P.S. Using PCA9685 Motor Drivers — BeagleBoard Documentation is another resource I am following to understand what it is I am doing.

So, from what I thought, GPIO peripheral access controls the direction while PWM peripheral access controls speed via Hz and duty_cycle.

Anyway, if you find this answer is easy to comprehend and you have time, please do reply. I will be testing some more GPIO and PWM peripheral access on the BeagleY-AI in time.

I think my source was not working and hence why I bring it up…

The issue I currently have is that the PWM peripherals are not brought out in userland.

So, I am writing a more recent image now. I will reply here for future self and others questioning me on why I am wondering about the Hat in question.

Seth

P.S. Here is an update…

Update

I put in the overlays and the PWM in userland does not get listed at /dev/bone/pwm/* via ls -l or if I traverse to the file(s) in question. The files are not located at that directory.

Is there a way to bring the PWM peripherals to the userland seeing eye here?

Okay and So On,

So, I am at a loss on what and why for now. What is going on with the PWM peripherals on the BeagleY-AI? Why are the PWM peripherals so difficult to get registered in userland?

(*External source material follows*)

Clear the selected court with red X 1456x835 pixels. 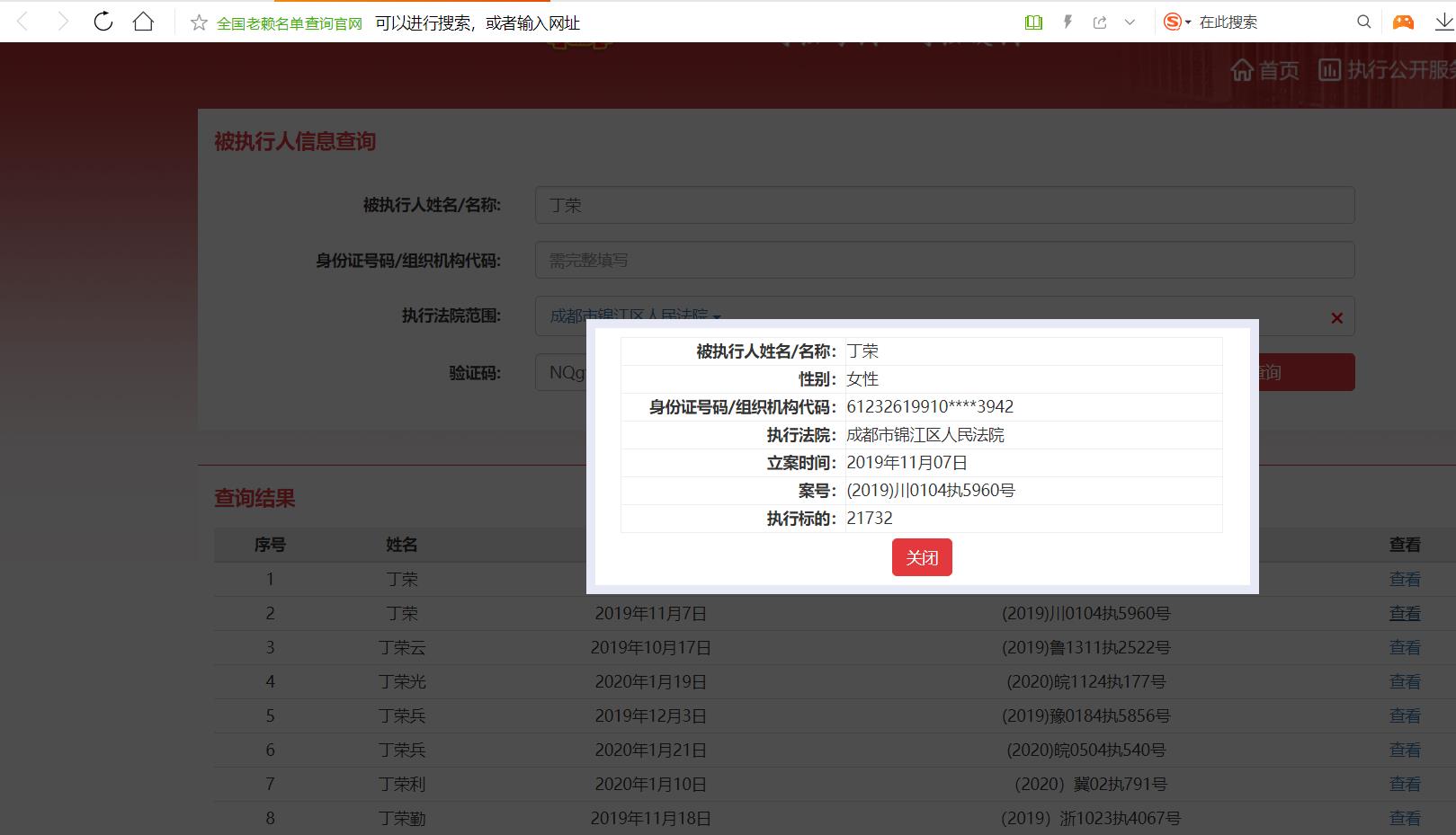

I see people using DTSO files for arranging the DTS before compilation.

I found a nice way to compile the DTS0 via a script on the board (BeagleY-AI).

Outside of that, I see many entries in that file. The file, this DTSO, needs to be compiled to be able to utilize it. This is as far as I have been. I did read some of the files.

Is there some happy medium or am I at it alone here with PWM and the BeagleY-AI.

I know, PWM, whoopty. Oh. I found some pwmchip0 - pwmchip7 registered components within the FS.

Can I use 'em. Nope, not yet. I cannot even get gpioinfo to welcome the PWM peripherals to sight so far.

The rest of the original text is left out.